Supplied material:
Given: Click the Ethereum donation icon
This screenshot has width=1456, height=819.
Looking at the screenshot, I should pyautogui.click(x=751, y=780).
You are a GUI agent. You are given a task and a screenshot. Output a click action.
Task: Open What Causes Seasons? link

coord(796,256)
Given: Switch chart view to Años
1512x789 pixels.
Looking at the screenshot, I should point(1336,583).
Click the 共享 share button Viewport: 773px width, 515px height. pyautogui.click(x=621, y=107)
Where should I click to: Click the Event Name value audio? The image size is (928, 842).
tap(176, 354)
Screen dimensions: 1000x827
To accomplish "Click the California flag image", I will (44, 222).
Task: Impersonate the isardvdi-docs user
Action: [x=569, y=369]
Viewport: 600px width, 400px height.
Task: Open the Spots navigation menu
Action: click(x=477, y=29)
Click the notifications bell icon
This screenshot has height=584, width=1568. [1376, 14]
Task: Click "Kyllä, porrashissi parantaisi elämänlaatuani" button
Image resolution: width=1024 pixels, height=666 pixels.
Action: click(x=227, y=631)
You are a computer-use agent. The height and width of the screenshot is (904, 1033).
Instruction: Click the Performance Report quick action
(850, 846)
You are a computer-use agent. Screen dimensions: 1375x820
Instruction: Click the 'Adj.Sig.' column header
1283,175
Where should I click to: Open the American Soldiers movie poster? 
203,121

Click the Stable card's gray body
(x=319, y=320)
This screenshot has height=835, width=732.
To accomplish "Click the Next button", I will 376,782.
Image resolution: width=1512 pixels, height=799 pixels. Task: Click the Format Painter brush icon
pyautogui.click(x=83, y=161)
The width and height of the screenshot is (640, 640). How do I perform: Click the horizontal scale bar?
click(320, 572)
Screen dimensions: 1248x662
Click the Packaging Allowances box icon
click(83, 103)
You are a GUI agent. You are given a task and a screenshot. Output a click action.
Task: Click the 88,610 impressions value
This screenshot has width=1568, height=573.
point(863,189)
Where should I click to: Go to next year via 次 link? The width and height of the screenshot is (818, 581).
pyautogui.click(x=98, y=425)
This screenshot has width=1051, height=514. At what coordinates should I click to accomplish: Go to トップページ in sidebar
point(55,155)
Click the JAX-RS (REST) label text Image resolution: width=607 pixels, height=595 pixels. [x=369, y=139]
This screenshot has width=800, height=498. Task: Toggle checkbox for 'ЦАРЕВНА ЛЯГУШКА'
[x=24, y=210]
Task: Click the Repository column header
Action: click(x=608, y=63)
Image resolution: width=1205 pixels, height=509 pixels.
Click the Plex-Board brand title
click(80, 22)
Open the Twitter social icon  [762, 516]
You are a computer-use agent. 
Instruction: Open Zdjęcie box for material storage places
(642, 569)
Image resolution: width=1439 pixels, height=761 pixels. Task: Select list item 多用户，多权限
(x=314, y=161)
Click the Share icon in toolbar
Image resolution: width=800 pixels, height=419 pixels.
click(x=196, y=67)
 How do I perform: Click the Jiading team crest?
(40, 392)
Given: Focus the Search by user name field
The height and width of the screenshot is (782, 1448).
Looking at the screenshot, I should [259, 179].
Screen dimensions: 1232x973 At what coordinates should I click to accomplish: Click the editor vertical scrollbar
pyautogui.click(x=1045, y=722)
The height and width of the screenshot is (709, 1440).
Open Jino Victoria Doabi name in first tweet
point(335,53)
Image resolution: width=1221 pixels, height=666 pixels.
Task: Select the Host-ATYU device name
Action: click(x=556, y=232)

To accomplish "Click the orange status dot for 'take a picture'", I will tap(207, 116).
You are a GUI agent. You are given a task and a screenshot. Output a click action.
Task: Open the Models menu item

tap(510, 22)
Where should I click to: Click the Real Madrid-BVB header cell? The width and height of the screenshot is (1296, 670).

Task directions:
Copy the lines above in full, starting at the one containing "This screenshot has height=835, width=732." and ending at the one containing "click(320, 572)". Multiply each click coordinate by 1.4 and round to the nearest whole number, with halves rounded up, and leave every other number unchanged.

Answer to the task:
This screenshot has height=835, width=732.
To accomplish "Click the Next button", I will 526,1095.
Image resolution: width=1512 pixels, height=799 pixels. Task: Click the Format Painter brush icon
pyautogui.click(x=116, y=225)
The width and height of the screenshot is (640, 640). How do I perform: Click the horizontal scale bar?
click(448, 801)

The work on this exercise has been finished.